Rezensionen & Tonträger Marius, 24.06.2007
Staring Girl – Staring Girl
„Was für Geräusche macht ein gebrochenes Herz?“ fragen Staring Girl in ihrem Titel Viertel vor Nichts und zeigen damit gleich ein maßgebliches Thema auf ihrer selbstbetitelten zweiten CD, die unverständlicherweise bisher labellos und im Eigenvertrieb erscheint. Was für Geräusche ein gebrochenes Herz unter Umständen machen kann, präsentieren Staring Girl auf ihrer Veröffentlichung auf musikalische Weise und zeigen die kreativen Folgen eines gebrochenen Herzes. Natürlich mag man niemandem den Zustand des gebrochenen Herzens an den Hals wünschen, wenn das Resultat dieses Zustandes jedoch so klingt, kann dieser Zustand durchaus seine positiven Seiten haben. Staring Girl präsentieren diesen in einem Gewand von ruhigerem deutschsprachigem Indie-Pop.
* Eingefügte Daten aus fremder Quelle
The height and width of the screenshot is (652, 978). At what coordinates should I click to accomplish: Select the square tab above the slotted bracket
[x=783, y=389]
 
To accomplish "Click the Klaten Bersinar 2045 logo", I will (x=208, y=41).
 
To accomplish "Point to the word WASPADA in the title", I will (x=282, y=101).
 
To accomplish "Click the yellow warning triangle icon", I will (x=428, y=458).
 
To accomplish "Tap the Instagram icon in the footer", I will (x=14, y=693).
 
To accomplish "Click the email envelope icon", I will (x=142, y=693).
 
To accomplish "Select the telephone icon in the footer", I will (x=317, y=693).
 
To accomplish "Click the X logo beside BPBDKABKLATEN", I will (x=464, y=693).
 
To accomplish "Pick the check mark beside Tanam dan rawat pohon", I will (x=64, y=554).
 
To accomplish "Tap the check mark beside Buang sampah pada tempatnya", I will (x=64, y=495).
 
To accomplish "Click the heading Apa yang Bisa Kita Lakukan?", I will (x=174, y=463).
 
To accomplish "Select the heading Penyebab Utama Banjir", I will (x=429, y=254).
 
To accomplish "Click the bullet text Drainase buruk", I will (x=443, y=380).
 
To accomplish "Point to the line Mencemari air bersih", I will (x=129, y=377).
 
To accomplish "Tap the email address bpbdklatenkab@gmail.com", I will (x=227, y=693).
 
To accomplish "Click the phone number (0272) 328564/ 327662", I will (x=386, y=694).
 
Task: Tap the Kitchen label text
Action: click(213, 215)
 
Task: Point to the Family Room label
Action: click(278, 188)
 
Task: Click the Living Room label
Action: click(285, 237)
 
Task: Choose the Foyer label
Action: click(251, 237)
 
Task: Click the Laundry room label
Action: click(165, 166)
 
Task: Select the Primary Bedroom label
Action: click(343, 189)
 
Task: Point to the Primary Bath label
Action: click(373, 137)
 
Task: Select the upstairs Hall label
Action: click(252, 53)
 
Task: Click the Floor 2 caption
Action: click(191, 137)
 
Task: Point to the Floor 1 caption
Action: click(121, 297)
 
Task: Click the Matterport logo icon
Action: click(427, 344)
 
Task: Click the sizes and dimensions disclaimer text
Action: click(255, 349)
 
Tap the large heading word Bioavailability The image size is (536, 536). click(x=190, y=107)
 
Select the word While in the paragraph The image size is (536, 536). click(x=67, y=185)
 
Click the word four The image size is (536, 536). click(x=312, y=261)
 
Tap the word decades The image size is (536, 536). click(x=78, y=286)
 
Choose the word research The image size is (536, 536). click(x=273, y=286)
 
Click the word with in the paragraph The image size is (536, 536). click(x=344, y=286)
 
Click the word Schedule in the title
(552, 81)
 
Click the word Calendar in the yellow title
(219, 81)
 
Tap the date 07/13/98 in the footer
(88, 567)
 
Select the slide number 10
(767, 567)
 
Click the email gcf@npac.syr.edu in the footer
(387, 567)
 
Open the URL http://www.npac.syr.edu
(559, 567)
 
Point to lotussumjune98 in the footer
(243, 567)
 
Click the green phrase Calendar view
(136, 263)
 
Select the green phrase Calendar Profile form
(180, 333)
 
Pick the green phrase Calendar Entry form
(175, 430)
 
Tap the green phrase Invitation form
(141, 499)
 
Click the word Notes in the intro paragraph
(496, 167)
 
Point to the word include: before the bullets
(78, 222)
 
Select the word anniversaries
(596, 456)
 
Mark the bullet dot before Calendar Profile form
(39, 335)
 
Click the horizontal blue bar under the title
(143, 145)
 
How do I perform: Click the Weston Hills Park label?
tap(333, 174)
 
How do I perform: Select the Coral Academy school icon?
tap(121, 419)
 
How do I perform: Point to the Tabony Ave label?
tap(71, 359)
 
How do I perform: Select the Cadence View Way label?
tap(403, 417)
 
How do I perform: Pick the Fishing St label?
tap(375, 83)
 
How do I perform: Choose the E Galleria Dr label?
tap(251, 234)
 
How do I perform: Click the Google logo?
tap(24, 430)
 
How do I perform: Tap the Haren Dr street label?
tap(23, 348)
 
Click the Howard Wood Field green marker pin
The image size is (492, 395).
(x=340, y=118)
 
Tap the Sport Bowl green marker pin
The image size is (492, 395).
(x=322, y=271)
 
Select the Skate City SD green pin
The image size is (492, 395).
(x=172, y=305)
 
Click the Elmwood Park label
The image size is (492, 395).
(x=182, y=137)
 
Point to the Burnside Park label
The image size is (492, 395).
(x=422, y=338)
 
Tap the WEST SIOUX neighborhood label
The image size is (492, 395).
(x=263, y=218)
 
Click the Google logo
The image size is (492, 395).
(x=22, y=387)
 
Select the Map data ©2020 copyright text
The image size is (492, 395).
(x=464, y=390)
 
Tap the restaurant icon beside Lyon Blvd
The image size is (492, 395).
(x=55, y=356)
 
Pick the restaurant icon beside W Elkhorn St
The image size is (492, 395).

Man mag zwar behaupten, dass gebrochene Herzen und die Zweisamkeit ausgelatschte Themen sind, sollte dabei aber genau so wenig verleugnen, dass sie ein Themenquell unendlicher Inspiration darstellen, bei dem es eben nicht auf die eigentliche Thematik ankommt, sondern auf das Wie. Staring Girl bewegen sich dabei fernab von plattitüder Herzschmerzmusik, singen mit Gefühl und reflektieren dieses vor allem auch im Wesentlichen: Der Musik. Ruhigere Indie-Musik, die zu etwa gleichen Anteilen mal treibender und mal getragener ist. Dabei stets eingängig angenehm. Neben dem Indie-Charakter klingen auch immer mal leichte Einflüsse aus Folk und Country an, die sich beispielsweise in der Verwendung des Banjos manifestieren.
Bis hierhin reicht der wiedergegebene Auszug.